Interview de Benjamin Lammert, président de la FOP*
La Fop et l’interprofession des huiles et protéines végétales, Terres Univia, viennent de publier un manifeste en vue des élections européennes intitulé «Pour un new deal entre la société et son agriculture». Pourquoi ce manifeste ?
- Benjamin Lammert : «Nous l’avons publié pour de nombreuses raisons, la première étant sans doute de mettre le doigt sur l’avenir de notre agriculture, en particulier le secteur des oléoprotéagineux, qui est soumis depuis quelques années déjà, à d’innombrables injonctions contradictoires. Nous voulons attirer l’attention des députés de la prochaine mandature européenne sur le décalage entre d’un côté, les intentions de la Commission européenne avec le Green Deal et le Farm to Fork et de l’autre, les réalités du terrain. Le concept du Green Deal, contrairement aux politiques américaines, n’a pas décollé. C’est d’ailleurs ce que nous avions mis en évidence lors de notre dernière assemblée générale en présence de l’attaché agricole de l’ambassade des États-Unis».
- C’est-à-dire ?
- B. L. : «Aux États-Unis, les objectifs politiques, à l’exemple de l’Inflation Reduction Act, sont concrètement déclinés sous forme d’études d’impact, de mesures d’accompagnement, d’incitations fiscales, de réductions d’impôts. Quant au Green Deal, il reste dans le flou artistique. Ce que nous demandons à travers ce manifeste, c’est plus de lisibilité dans les attentes de la Commission et des colégislateurs, mais aussi et surtout plus de stabilité et d’investissements. Il faut une réelle stratégie avec une hiérarchisation et une priorisation des programmes. Ainsi, la France importe encore 45 % des besoins en matières riches en protéines végétales et l’Union européenne 70 %. C’est tout le sens de l’action de la Fop d’encourager toujours davantage les productions oléoprotéagineuses dans le cadre des systèmes de production de grandes cultures pour favoriser la souveraineté protéinique de la France et aller vers des débouchés traçables, durables, de qualité et rémunérateurs».
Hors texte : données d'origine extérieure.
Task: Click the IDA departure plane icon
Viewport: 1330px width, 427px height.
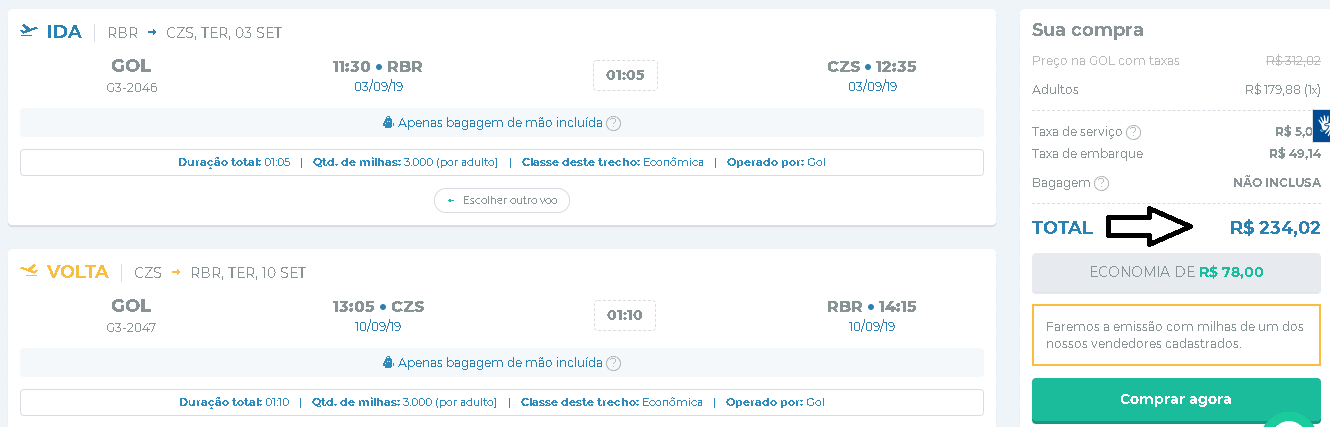Action: click(x=28, y=32)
- Il faut pour cela que les débouchés commerciaux soient au rendez-vous. Quels sont vos leviers de compétitivité ?
- B. L. : «Ils sont de plusieurs ordres. Le premier d’entre eux est de pouvoir dégager de la rentabilité, ce qui suppose que l’on préserve nos capacités de production et si possible que l’on puisse nous donner les moyens de les développer. Je rappelle qu’il existe en France un plan protéines végétales. Son objectif est d’atteindre 2 millions d’hectares de légumineuses en 2030, soit 8 % de la Sau cultivée. La stratégie prévoit également de préserver les surfaces oléagineuses (colza et tournesol) à hauteur de 2 millions d’hectares. Nous visons une autonomie en matières riches en protéines de 60 % à horizon 2030. Ce plan repose en particulier sur le doublement des surfaces en légumineuses à graines (soja, pois, féveroles, lentilles…) pour atteindre 1 million d’ha. Un autre enjeu est de limiter les distorsions de concurrence qui existent toujours au sein de l’Europe à 27 et avec les pays tiers».
- À quoi pensez-vous ?
- B. L. : «Au marché de la décarbonation avec le stockage carbone et les biocarburants notamment. La Commission de Bruxelles nous donne aujourd’hui l’impression qu’elle fait tout ce qui est en son pouvoir pour nous écarter de ce marché et empêcher le monde agricole de s’engager dans cette solution pourtant profitable à tous. Ce sentiment est d’autant plus prégnant chez les agriculteurs qu’aujourd’hui, les niveaux de prix pour le stockage carbone sont peu attractifs : environ 32 à 35 euros/tonne pour l’agriculture. Les faire grimper à plus de 90 euros/tonne, voire 100 ou 120 euros/tonne pourrait rendre le dispositif plus attractif et ainsi embarquer plus de monde. Sur les biocarburants, nos producteurs commencent à être concurrencés par les graines ukrainiennes.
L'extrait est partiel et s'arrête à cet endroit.